ゲートの向こう側では見慣れたルームの空間が広がっている。ここなら魔物が出現することも無く、安全――しかし、安易に使って良いものか躊躇する。
「これ……入れるの?」
「……さあね」
彼女の答えに優七は呆然としながら答えた。中にいて突然ルームの効果が切れ、暗黒空間にでも放り出されるのではないか。そんな恐怖が、にわかに襲う。

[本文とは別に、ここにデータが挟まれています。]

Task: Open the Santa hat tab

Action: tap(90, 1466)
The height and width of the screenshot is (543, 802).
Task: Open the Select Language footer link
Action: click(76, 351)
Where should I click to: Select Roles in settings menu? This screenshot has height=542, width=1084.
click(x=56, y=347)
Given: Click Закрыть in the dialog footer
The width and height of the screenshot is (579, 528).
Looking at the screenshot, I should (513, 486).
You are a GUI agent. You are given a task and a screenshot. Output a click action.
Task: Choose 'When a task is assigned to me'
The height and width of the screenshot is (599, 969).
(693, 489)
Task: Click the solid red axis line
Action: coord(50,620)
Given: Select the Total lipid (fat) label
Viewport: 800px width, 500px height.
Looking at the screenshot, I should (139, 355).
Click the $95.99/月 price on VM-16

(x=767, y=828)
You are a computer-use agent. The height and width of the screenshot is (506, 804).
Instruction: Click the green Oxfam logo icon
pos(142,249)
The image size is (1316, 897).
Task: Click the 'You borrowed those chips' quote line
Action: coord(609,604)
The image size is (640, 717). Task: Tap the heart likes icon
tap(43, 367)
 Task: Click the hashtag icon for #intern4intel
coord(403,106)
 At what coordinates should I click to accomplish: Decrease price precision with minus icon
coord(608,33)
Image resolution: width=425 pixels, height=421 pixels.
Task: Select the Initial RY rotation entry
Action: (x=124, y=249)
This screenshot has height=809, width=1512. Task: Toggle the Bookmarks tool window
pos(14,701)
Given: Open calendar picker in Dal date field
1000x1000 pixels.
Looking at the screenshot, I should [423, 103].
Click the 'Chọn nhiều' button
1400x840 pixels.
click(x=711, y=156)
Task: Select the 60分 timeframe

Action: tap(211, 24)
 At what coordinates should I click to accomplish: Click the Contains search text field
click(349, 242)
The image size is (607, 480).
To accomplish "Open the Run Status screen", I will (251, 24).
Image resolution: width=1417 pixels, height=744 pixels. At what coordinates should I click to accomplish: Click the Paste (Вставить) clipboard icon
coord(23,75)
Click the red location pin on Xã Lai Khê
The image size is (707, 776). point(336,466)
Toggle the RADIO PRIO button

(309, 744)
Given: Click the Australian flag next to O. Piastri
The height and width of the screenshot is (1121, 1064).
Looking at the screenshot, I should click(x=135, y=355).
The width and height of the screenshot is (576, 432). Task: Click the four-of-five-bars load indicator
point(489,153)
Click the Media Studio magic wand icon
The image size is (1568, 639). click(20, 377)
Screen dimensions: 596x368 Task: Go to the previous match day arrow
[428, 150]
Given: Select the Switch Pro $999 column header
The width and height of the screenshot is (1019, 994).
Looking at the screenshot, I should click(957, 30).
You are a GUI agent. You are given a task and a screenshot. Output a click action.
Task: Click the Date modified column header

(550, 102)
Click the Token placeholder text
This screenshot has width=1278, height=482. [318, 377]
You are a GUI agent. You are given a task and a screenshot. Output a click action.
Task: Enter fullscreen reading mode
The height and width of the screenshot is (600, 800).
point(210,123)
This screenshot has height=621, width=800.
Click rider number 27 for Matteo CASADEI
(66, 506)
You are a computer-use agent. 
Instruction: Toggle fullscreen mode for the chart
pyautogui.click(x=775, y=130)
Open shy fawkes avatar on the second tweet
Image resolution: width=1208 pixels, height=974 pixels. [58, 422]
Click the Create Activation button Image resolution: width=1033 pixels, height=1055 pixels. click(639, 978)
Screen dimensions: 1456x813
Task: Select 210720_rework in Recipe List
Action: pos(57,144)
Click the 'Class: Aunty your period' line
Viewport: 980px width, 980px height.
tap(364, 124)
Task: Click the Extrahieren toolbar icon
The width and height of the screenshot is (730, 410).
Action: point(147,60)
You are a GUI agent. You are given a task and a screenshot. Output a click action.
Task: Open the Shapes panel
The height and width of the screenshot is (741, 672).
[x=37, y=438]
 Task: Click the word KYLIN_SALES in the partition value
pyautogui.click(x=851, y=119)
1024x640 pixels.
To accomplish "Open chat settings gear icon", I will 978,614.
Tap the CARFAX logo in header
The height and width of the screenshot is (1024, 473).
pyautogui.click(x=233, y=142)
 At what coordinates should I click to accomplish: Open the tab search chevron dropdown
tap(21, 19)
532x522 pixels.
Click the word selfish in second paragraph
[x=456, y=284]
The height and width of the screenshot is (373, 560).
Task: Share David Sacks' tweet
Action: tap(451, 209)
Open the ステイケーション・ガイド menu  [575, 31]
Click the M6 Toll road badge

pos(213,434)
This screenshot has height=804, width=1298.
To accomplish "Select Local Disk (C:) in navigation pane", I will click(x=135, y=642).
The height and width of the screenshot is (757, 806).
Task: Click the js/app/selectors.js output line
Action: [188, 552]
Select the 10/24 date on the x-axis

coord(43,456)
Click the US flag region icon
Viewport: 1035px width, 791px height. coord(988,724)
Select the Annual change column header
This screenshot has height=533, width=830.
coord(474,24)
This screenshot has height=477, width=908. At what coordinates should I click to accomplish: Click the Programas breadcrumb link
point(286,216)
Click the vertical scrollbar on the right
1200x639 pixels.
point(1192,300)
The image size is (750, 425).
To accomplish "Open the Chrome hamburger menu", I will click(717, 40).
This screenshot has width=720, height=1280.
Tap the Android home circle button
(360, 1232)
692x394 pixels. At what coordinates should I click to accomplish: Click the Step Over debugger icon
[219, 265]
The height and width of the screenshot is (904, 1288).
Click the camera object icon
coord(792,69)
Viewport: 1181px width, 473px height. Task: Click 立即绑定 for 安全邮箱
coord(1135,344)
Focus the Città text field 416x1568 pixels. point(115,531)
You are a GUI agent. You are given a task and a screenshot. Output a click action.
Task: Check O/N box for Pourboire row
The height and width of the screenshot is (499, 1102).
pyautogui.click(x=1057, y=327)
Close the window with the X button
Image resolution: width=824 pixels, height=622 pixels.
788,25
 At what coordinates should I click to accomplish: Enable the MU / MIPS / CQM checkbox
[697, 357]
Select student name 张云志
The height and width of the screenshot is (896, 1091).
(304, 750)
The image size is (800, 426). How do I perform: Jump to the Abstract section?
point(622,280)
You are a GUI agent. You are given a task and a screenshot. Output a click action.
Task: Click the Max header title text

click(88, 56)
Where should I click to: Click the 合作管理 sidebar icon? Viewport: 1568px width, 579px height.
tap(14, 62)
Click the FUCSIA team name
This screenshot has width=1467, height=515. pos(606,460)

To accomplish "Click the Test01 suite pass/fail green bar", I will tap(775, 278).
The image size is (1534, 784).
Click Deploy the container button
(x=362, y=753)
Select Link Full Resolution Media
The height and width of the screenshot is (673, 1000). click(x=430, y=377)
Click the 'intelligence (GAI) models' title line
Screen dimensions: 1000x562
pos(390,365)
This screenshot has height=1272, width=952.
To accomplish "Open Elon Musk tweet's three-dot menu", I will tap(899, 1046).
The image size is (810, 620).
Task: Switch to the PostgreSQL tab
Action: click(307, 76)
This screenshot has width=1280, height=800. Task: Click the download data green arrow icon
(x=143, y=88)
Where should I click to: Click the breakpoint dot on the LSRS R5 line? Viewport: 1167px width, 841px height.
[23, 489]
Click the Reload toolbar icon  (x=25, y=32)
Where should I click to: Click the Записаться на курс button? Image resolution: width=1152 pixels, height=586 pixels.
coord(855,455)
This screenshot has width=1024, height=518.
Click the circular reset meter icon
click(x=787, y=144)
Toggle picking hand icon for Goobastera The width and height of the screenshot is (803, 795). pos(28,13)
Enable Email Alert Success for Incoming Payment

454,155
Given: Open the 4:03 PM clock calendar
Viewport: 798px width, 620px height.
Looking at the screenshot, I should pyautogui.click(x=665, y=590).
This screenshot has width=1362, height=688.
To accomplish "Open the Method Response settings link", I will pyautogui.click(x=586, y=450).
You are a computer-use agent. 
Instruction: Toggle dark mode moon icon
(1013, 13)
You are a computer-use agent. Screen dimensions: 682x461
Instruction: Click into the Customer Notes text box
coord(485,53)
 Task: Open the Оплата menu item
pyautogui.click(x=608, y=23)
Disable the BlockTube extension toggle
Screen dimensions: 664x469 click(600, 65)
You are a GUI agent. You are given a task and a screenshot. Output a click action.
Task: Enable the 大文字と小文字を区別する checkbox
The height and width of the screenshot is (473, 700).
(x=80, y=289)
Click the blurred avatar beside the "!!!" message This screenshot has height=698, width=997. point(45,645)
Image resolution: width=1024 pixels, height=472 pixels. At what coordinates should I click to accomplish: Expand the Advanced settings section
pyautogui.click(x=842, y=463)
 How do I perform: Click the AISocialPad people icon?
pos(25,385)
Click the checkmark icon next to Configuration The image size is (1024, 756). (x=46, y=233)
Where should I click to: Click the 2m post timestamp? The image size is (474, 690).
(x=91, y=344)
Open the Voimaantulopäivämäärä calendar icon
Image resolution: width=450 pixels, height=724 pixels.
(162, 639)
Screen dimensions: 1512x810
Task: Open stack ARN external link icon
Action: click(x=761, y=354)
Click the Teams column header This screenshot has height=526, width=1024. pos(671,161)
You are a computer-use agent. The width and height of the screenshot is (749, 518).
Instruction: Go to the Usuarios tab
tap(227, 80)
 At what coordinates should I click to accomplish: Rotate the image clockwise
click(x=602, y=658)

優七は決心ができず足を止めていると――魔物の声が繁華街のどこかから響いた。
「あまり余裕もない、か」
やがてオウカ言う。決心したようで、首を両親に向けた。
「父さん! 母さん!」
手を上げながら呼び掛ける。二人はそれにすぐ反応し、近づいてくる。
「私の後に続いて!」
言うと、彼女は先んじてルームのゲートをくぐる。思い切りの良さに優七は驚き、さらに彼女の両親もそれに従った。
魔物の声はなおも響いている。ここに至り優七もまた覚悟を決める。戦い続けてもいずれ死ぬ。ならば、生き残る可能性のあるほうに進むべきだ。
「行くか」
呟き、優七もゲートへ歩き出す。
くぐる寸前、周囲を眺めた。日が沈もうとしており、暗くなり始めている。
やはり人はいない。しかし唯一、とあるビルの一角にデビルウルフらしき魔物がおり、優七を見下ろしていたのだけは見えた。